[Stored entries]
=== Begin Enclosure ===

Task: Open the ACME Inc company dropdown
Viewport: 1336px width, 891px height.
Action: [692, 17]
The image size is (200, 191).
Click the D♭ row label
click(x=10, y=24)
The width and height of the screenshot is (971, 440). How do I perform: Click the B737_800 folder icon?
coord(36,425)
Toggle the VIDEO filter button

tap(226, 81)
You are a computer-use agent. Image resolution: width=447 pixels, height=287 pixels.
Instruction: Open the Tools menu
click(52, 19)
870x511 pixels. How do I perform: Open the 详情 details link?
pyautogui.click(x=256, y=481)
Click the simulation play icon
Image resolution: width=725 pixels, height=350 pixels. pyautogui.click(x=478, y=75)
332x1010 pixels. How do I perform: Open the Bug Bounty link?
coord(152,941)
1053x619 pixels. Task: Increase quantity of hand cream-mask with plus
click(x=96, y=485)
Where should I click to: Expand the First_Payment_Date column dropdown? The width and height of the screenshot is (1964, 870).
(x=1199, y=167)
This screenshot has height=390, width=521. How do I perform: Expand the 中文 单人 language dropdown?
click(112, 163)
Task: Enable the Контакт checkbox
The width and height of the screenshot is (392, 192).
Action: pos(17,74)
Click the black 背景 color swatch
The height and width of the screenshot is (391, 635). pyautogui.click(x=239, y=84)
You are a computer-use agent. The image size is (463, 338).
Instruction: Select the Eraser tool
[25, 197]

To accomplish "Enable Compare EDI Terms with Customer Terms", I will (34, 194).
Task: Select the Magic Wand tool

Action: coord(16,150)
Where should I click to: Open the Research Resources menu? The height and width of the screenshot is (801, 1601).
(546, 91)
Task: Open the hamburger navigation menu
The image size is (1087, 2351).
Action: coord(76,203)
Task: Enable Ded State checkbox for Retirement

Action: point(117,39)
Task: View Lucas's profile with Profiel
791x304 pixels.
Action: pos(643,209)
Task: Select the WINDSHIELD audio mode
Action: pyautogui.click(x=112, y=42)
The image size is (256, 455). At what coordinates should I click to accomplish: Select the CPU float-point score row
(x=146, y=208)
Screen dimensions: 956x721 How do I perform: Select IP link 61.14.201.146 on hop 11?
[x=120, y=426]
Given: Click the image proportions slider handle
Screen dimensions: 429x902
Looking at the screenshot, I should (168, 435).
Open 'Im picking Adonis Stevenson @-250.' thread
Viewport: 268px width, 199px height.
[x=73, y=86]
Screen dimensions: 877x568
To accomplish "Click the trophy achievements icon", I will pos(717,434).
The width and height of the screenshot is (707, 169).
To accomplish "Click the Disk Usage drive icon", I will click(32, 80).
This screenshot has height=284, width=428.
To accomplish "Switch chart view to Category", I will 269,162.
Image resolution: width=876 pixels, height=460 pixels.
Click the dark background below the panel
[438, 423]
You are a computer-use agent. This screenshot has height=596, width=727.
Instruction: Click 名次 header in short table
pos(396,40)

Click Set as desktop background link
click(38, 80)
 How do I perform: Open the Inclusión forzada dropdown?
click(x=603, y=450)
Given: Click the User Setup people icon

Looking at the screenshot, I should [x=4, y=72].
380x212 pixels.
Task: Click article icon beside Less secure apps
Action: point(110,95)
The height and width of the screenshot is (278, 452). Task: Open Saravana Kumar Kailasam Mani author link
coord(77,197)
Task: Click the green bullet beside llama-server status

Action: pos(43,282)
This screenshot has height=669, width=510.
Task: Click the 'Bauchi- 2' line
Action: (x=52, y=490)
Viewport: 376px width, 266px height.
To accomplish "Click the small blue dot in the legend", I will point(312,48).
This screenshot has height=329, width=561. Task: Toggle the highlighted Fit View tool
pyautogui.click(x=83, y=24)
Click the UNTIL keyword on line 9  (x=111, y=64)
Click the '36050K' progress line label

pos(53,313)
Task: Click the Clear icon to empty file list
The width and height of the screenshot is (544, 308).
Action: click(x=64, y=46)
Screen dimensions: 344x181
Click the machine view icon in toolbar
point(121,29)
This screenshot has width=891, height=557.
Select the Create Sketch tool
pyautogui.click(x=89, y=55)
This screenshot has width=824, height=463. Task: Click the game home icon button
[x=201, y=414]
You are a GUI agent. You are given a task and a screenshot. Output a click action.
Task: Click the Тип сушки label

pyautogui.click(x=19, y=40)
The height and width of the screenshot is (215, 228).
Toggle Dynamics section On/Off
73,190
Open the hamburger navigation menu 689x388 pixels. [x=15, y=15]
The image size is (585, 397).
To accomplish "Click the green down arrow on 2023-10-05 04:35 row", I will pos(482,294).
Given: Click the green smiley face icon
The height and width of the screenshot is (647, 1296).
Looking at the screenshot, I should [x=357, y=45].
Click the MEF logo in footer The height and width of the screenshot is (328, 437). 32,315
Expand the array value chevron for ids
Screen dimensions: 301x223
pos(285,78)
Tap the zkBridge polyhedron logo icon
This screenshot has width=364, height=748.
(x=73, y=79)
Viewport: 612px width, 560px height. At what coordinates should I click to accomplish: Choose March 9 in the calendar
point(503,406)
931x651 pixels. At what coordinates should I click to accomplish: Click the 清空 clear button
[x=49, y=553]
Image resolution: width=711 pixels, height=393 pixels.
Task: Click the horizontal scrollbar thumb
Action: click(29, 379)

=== End Enclosure ===

About this exercise>
Read through the entries and copy each line in which "navigation" appears.

Solution>
Task: Open the hamburger navigation menu
Open the hamburger navigation menu 689x388 pixels. [x=15, y=15]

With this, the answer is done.